The independent industry-led report, released Sept. 6, has been developed collaboratively by the industry and its stakeholders, and covers key actions to make eliminating plastic packaging waste a strategic priority.
The actions outlined by the roadmap include a commitment by producers to make all bottled water and soft drinks packaging made from 100 percent recyclable or reusable material. The suppliers should also aim for at least 70 percent recycled material by 2025.
Additionally, producers and the government are to investigate the optimal material of the future for bottled water and soft drinks that would eliminate plastic waste with “lowest overall environmental impact.”
As part of the plan, both industry players and the government will study consumer behavior to support recycling ambitions towards achieving a "circular economy" for bottled water and soft drink packaging.
The government would also be required to create a consistent nationwide recycling system, and reinvest revenue from new policies into U.K. recycling, sorting and reprocessing capacity.
The report, titled “Towards sustainable packaging: A plan to eliminate plastic packaging waste from U.K. bottled water and soft drinks," was developed with input from the Future of Plastic Packaging Working Group, Lucozade Ribena Suntory and members of the Natural Hydration Council, Brecon Mineral Waters, Danone Waters (U.K. and Ireland), Harrogate Water Brands' Highland Spring Group Montgomery Waters, Nestlé Waters U.K., Shepley Spring and Wenlock Spring.
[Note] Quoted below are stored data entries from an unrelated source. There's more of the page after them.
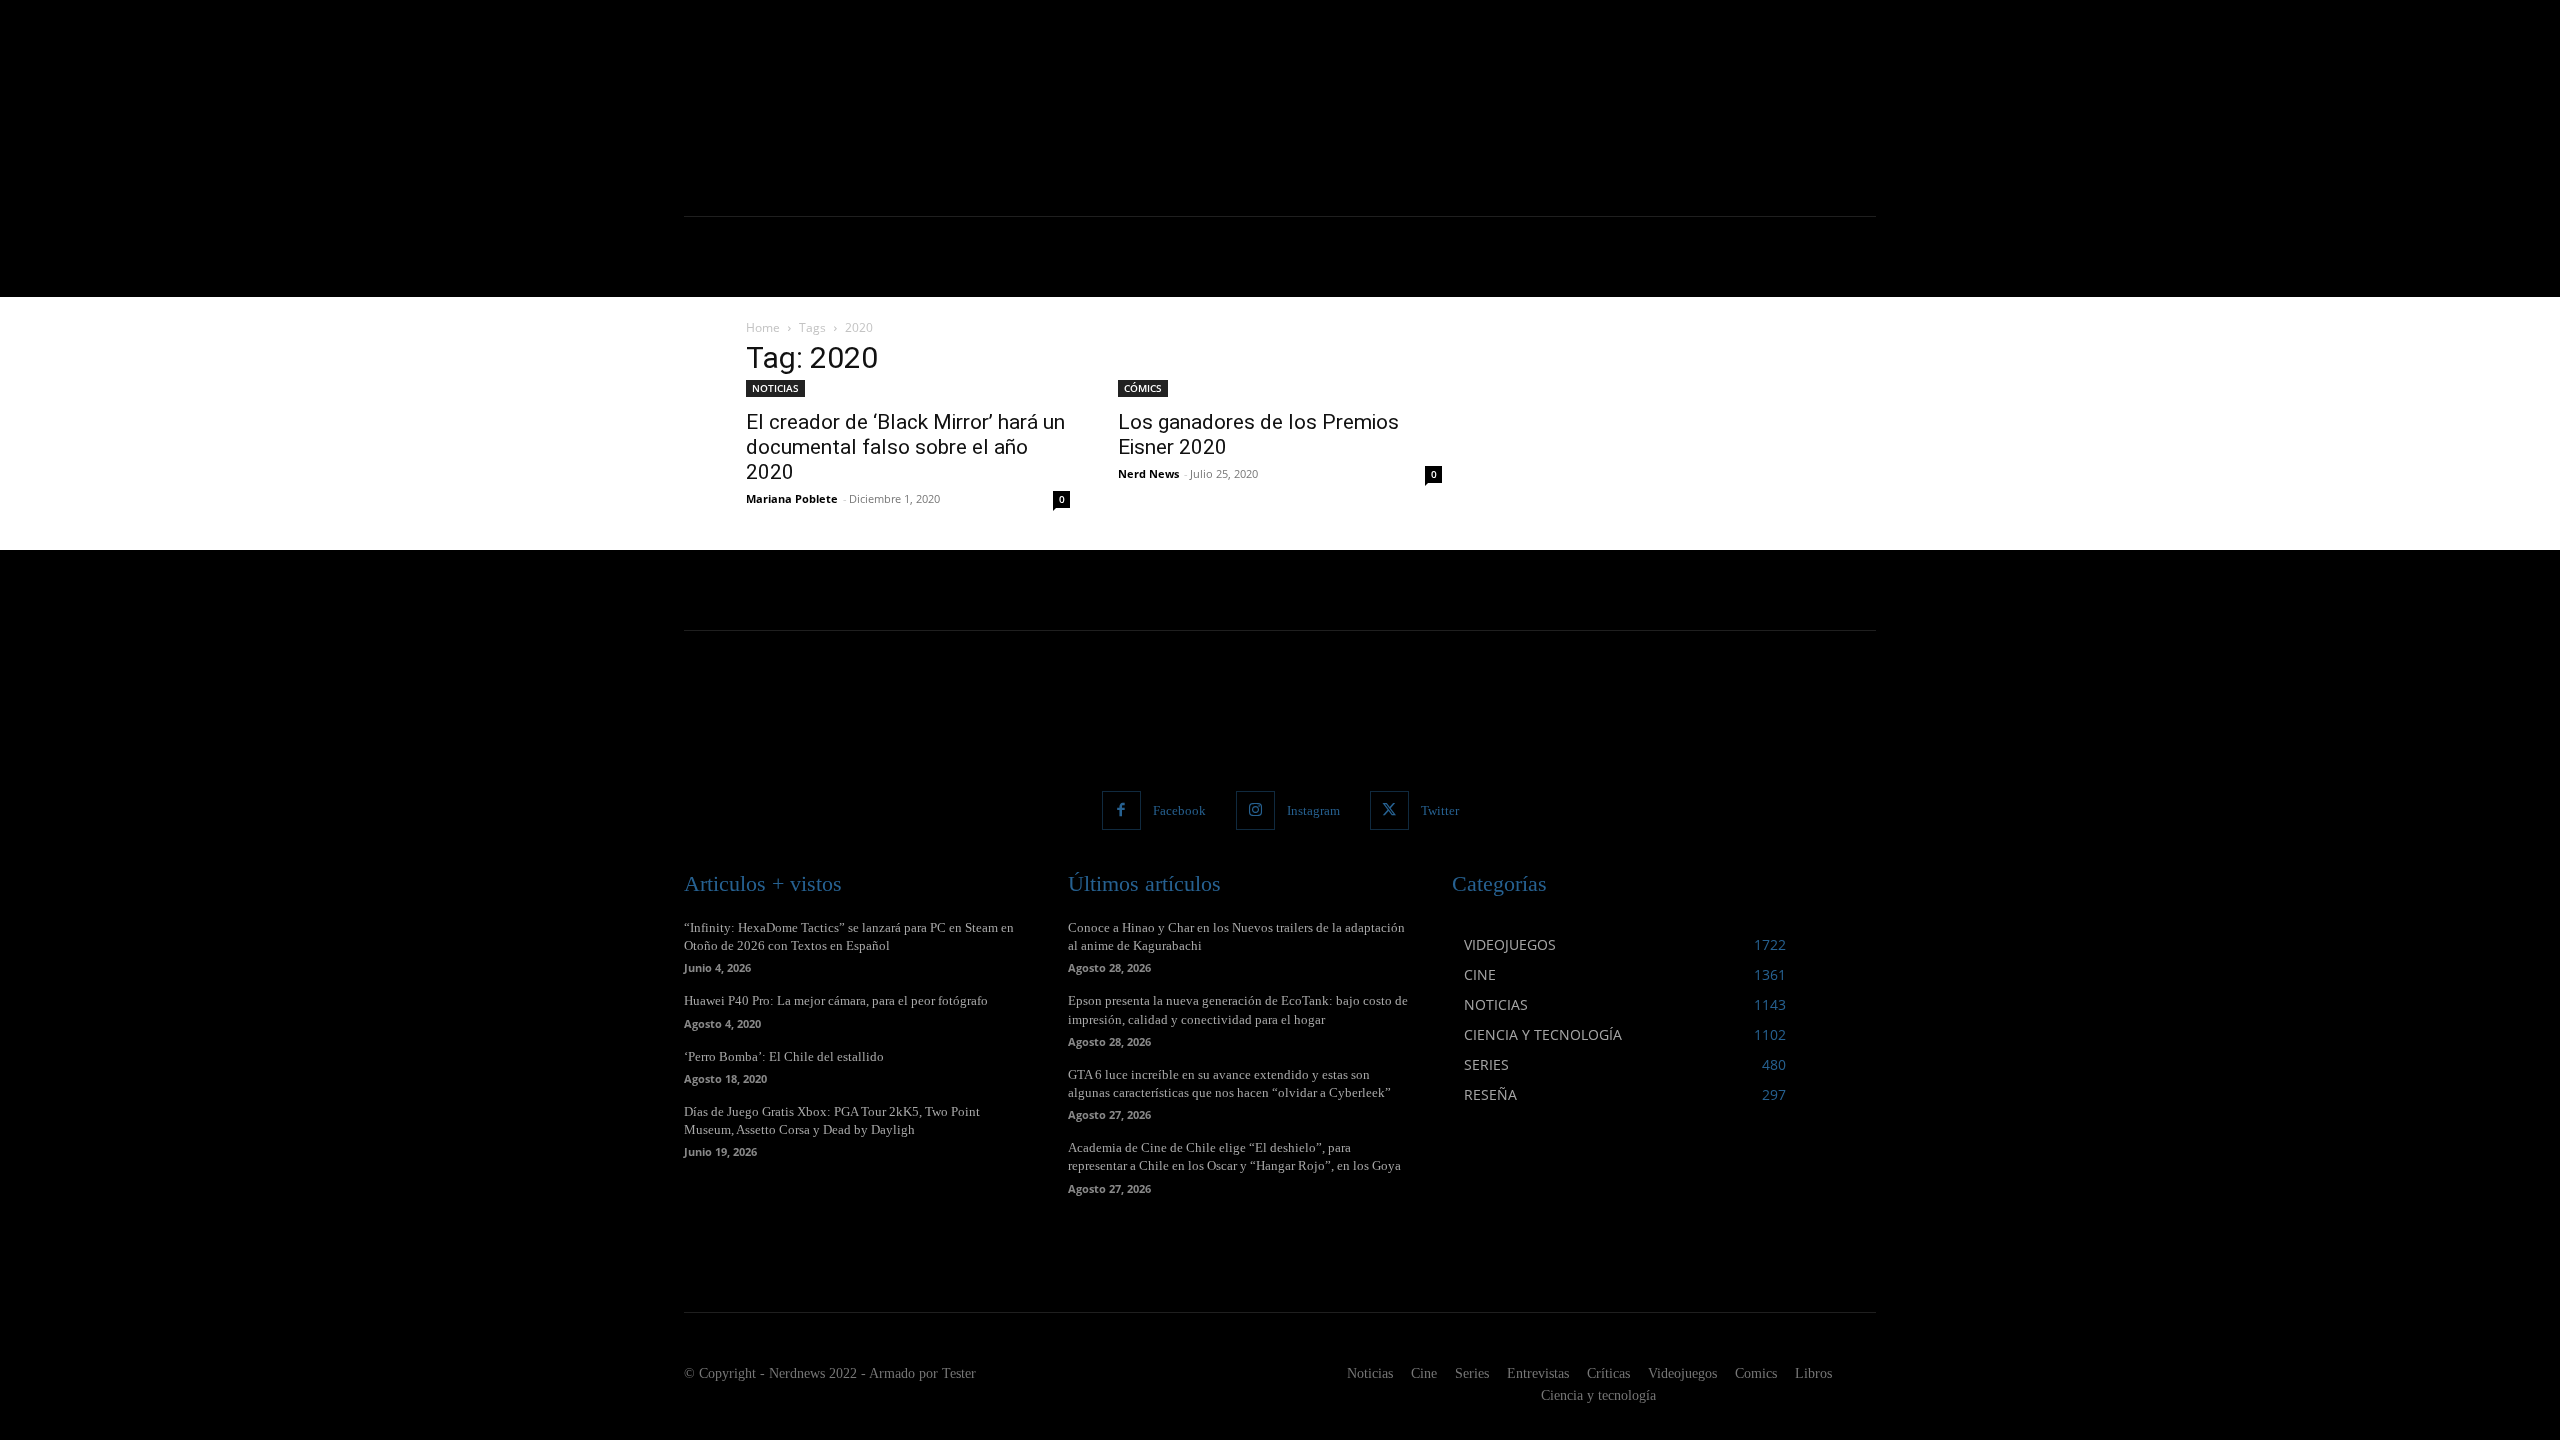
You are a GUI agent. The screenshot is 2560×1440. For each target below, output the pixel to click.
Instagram (1313, 810)
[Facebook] (1121, 810)
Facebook (1179, 810)
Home (763, 327)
“The report we have released today with leading companies from these sectors aims to provide a clear, strategic and ambitious roadmap for transformation of their value chain in the U.K., enabling real impact and action on this problem and spurring the sector forward into a new way of operating,” said Eliot Whittington, director of policy at the Cambridge Institute.
According to Whittington, the stakeholders will are now seeking to convene working groups to deliver on the four pathways set out in the report.